Nicotine addiction through tobacco smoking is amongst the largest single preventable causes of morbidity and premature mortality in the world. Yet, we still lack complete knowledge of the fundamental neuronal mechanisms underlying nicotine action, and certainly lack definitive treatments for nicotine addiction. Striatal dopamine transmission is a key player in the development of nicotine addiction. Despite detailed characterization of the diverse stoichiometries of the heteromeric nicotinic receptors expressed within striatum, little is known about the functional relevance of each receptor type in nicotine?s actions. Alpha6-subunit-containing (alpha6*) receptors are attracting much attention as promising targets for pharmacotherapies in dopaminergic disorders because unlike other subunits, their expression is relatively restricted to dopamine neurons. Moreover, we now have unpublished data to suggest that alpha6*-receptors play a previously unappreciated dominant role in the control of dopamine neurotransmission by nicotine in the nucleus accumbens (Exley et al., submitted).
Alpha6*-receptors are proposed to exist in three forms variously containing alpha4 and beta3 co-subunits (Salminen et al., 2007). In this project, we will identify the alpha6*-receptors responsible for the control of striatal dopamine neurotransmission by nicotine and endogenous acetylcholine. The effects of nicotine on dopamine neurotransmission depend critically on endogenous striatal acetylcholine (Rice and Cragg 2004, Cragg 2006).

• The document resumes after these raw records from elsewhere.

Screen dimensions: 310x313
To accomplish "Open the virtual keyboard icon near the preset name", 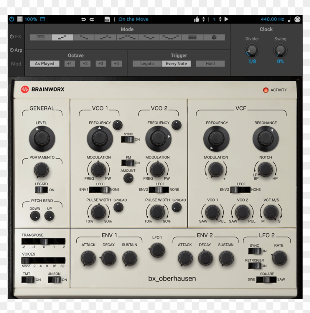I will 107,19.
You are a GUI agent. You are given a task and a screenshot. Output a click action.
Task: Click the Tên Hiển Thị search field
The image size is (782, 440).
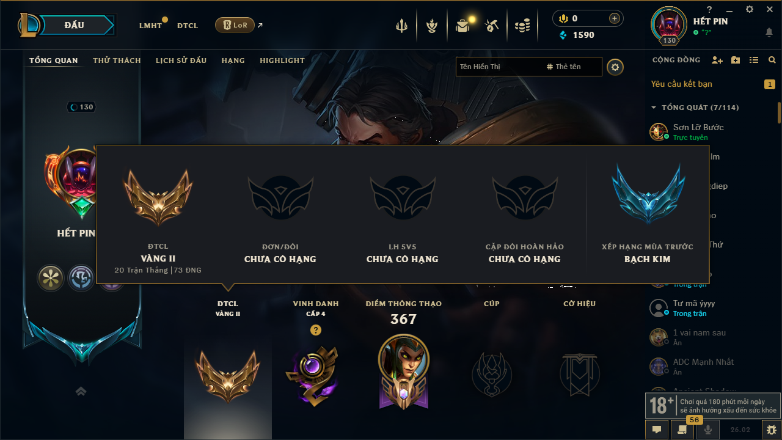[500, 67]
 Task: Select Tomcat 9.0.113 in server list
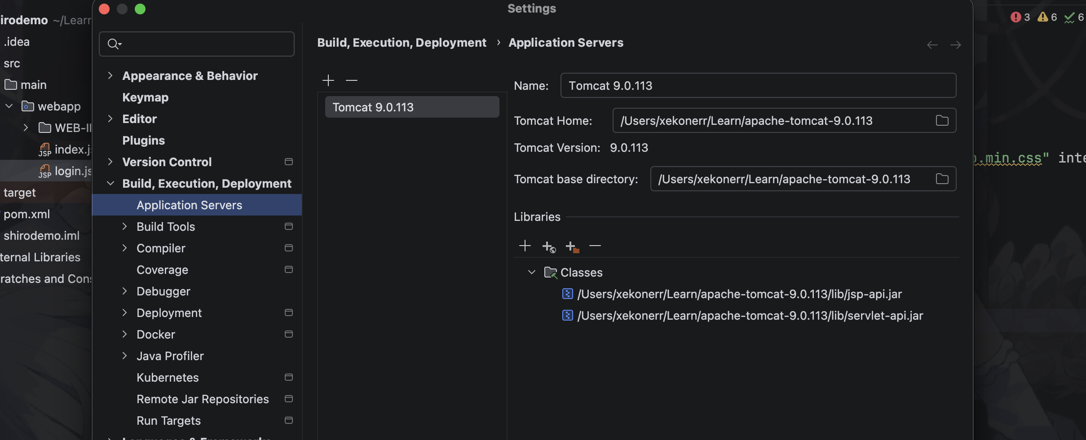(411, 107)
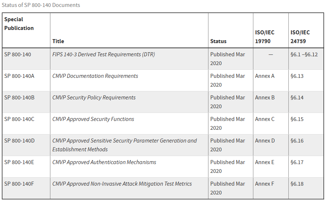Click the Special Publication column header

click(19, 24)
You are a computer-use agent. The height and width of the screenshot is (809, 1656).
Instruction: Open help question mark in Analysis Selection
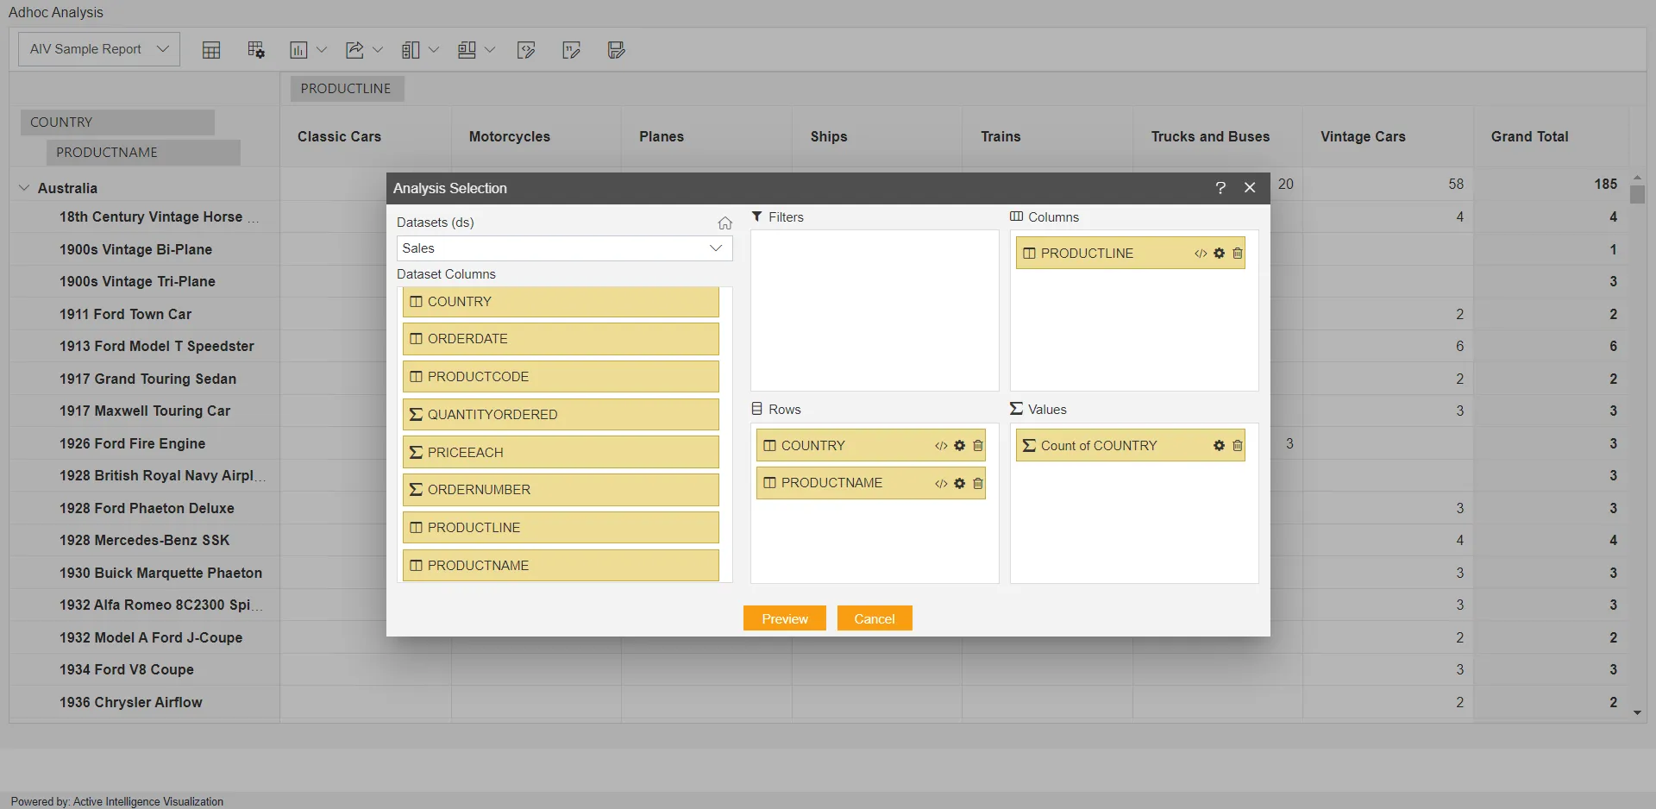(1220, 188)
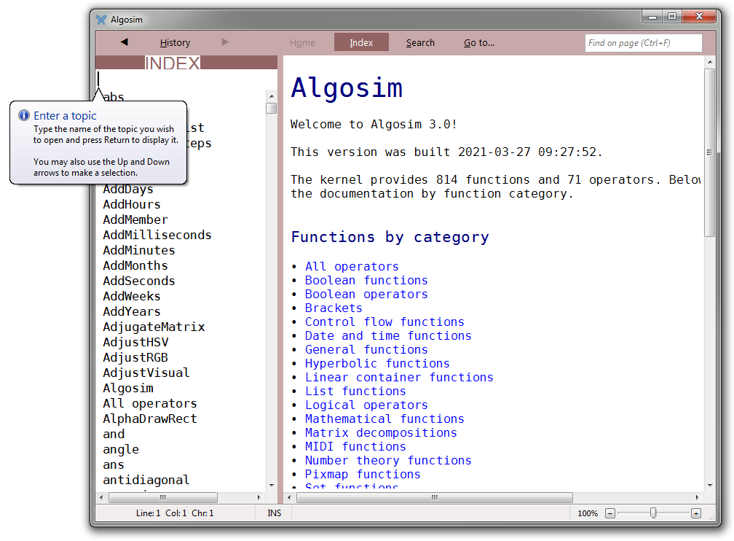
Task: Click the INS insert mode indicator
Action: (x=274, y=513)
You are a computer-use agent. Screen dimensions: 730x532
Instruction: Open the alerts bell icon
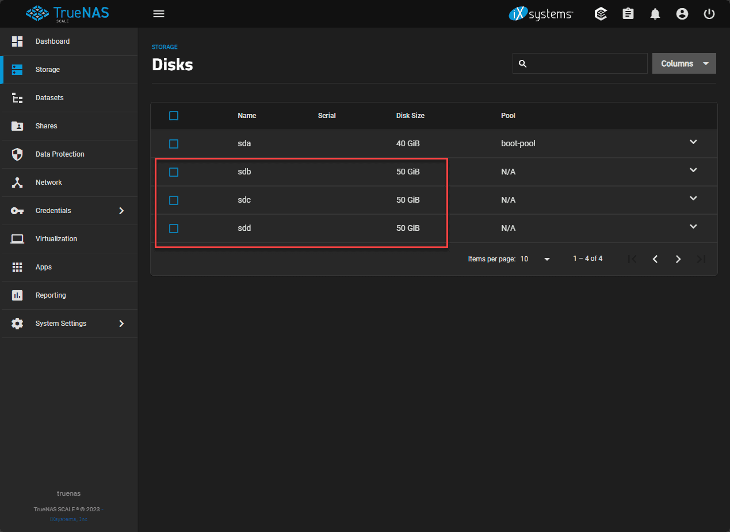(x=655, y=14)
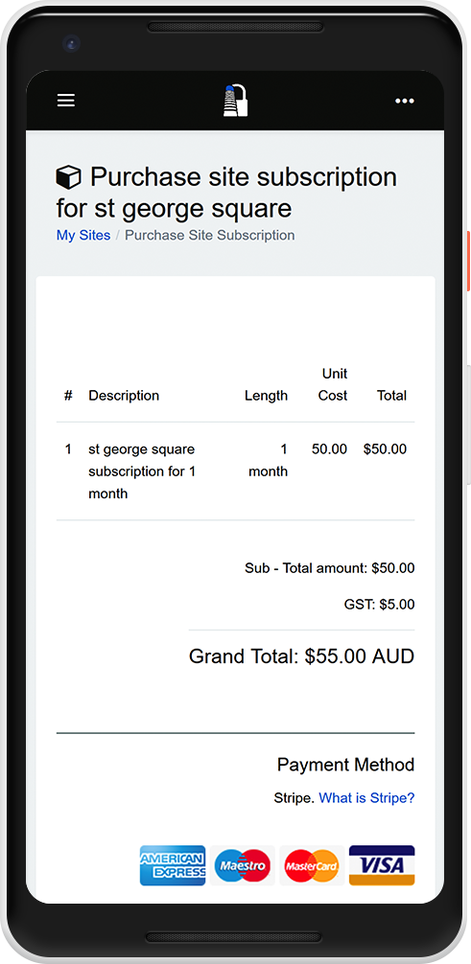Click the padlock app logo

pyautogui.click(x=235, y=101)
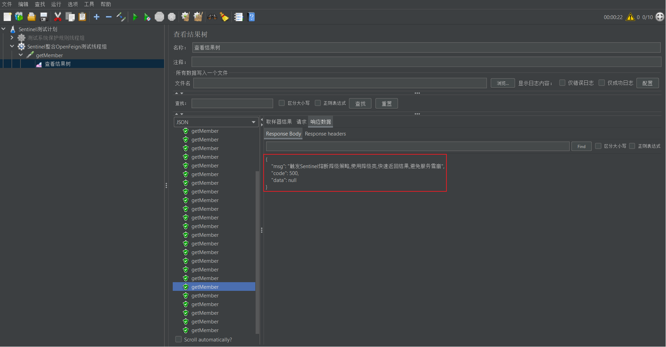Open the binoculars Search icon
This screenshot has width=666, height=347.
(212, 17)
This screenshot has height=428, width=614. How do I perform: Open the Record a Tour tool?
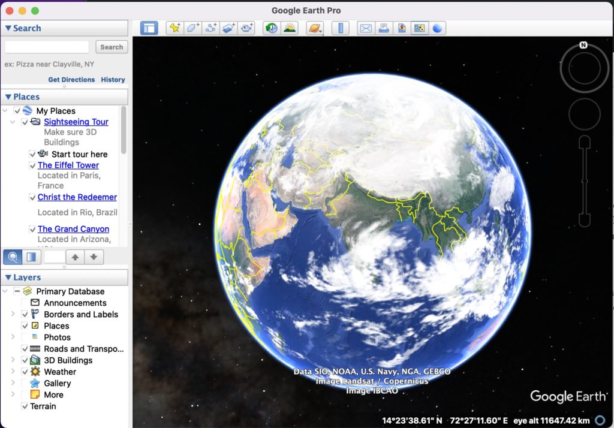246,28
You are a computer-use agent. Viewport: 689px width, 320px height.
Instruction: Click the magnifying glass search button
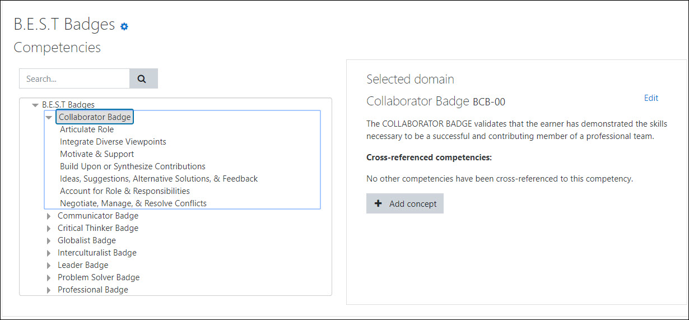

We will use real-time electrochemical technologies, namely fast-scan cyclic voltammetry to detect synaptic dopamine transients with subsecond time resolution at carbon-fibre microelectrodes in acutely living slices of mouse striatum where acetylcholine neuron activity is intact. We will identify the function of the diverse portfolio of alpha6*-receptors in the control of dopamine neurotransmission using transgenic mice with subunit-specific deletions (alpha6, alpha4, beta3) in combination with pharmacological tools. Since nicotinic receptor control of dopamine transmission is specific to the frequency of action potentials reaching the dopamine synapse (Rice and Cragg 2004; Zhang and Sulzer 2004), the design of these experiments will necessarily involve exploring dopamine transients released across the range of physiologically relevant activity in dopamine neurons including low frequency tonic ( 10 Hz) and high-frequency reward-related activity (20-100 Hz).
These experiments should reveal the identity (alpha and beta subunit composition) of the alpha6-receptors responsible for the powerful control of endogenous dopamine neurotransmission by nicotine. These data will not only enhance our understanding of nicotine?s synaptic mechanisms of action but moreover, should also provide a key therapeutic target for the design of pharmaceutical strategies to treat nicotine addiction as well as other disorders of dopamine dysfunction including Parkinson?s disease.